Sharing our spaces with families of spiders and other pests is common. We might have a family of unwelcome house guests and not know it. Not only is co-existing with a few spiders harmless in many situations, but it can also be beneficial for pest control. However, an uncontrolled spider population could wreak havoc in your home and have you living in fear. 

Find out why spider infestations of this magnitude happen and what steps you can take to prevent and remove them from your living spaces. Also, many people mistake recluse spiders for other types of arachnids. With as many as 3,500 spider species inhabiting the United States, it’s easy to mix up different species of spiders. In this article, you will learn to identify recluse spiders based on their distinct features and characteristics

An Overview of Recluse Spiders

Most Dangerous Spiders

The brown recluse spider is one of the most dangerous spiders in the United States.

©Pong Wira/Shutterstock.com

The brown recluse spider, Loxosceles reclusa, is found across the southern and mid-western United States.

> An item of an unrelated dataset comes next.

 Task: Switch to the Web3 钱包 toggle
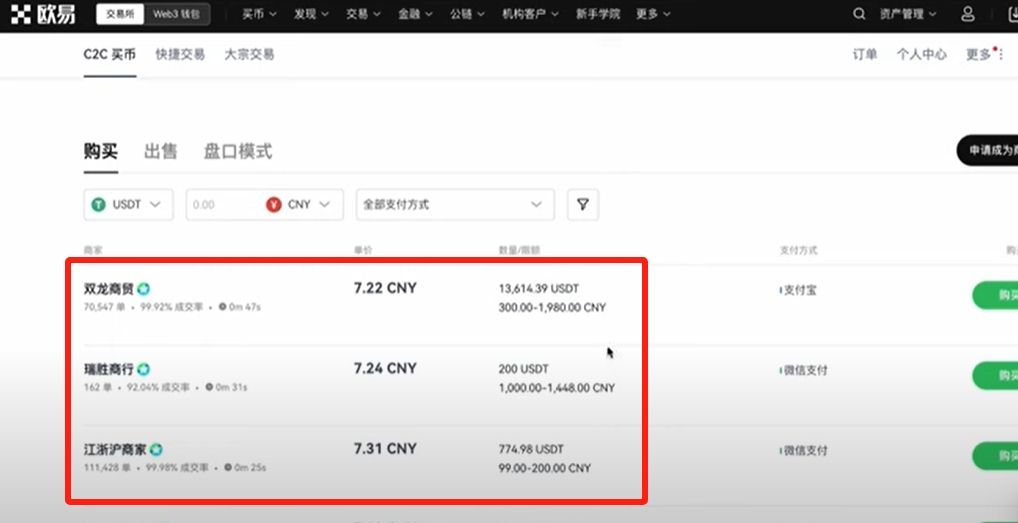coord(177,14)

Although they vary in size, a fully grown spider is small — roughly the size of a quarter. The color of adults ranges between tan to dark brown, with the abdomen and legs uniform in color and bearing no lines, bands, or mottling. 

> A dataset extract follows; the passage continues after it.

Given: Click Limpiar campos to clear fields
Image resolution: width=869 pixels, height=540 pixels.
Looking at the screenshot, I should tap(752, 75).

The brown recluse spider is also called the violin spider after the distinctive violin-shaped marking on its back. This striking feature might help laymen to differentiate between a brown recluse and other harmless eight-legged animals. 

Brown recluse spiders also have fewer eyes than other arachnids, which you can only view under a microscope. They have a total of three pairs spread across a semi-circle arrangement. 

Habitats of Recluse Spiders 

Brown recluse spider

The brown recluse spider can be found under rocks, logs, woodpiles, and debris.


As its name suggests, the brown recluse spider is reclusive, taking refuge under rocks, logs, woodpiles, and debris in nature. 

If they have the opportunity, recluse spiders will migrate inside, seeking food, warmth, and shelter in dark and secluded crevices. Living in the shadows, they have secretive habits, which makes them hard to locate if they find a way into buildings and houses.

Why Do Recluse Spiders Find Our Homes Attractive?

Brown Recluse Spider

Brown recluse spiders like dark, moist, and cluttered areas


One of the primary reasons brown recluse spiders relocate inside is to feed on the abundant supply of insects, both dead and alive, in our homes. 

Unfortunately, our living areas are breeding grounds for common pests like flies, mosquitoes, and roaches, which are a recluse spider’s favorite foods. Removing these pests might help to keep a home spider-free.

This species also prefers dark, moist, and cluttered areas, which is often why attics, sheds, and garages are badly overrun with spiders.

The Cause of Brown Recluse Spider Invasions

Once brown recluse spiders enter a home, it’ll only be a matter of time before they start to reproduce. Recluse spiders lay between 40 to 50 eggs within five silken egg sacs. Without early intervention, spider populations within the confines of a home can quickly spin out of control and become impossible to remove later. 

Clearing away webs and egg sacs can prevent the population of brown recluse spiders in your home from increasing tenfold.

Preventing Spider Invasions

Make a home as unappealing as possible to a spider! You can achieve this by putting up obstacles that discourage these creepy crawlies from entering your home in the first place. Exclusion is really the best and most harmless way of living peacefully with any type of spider.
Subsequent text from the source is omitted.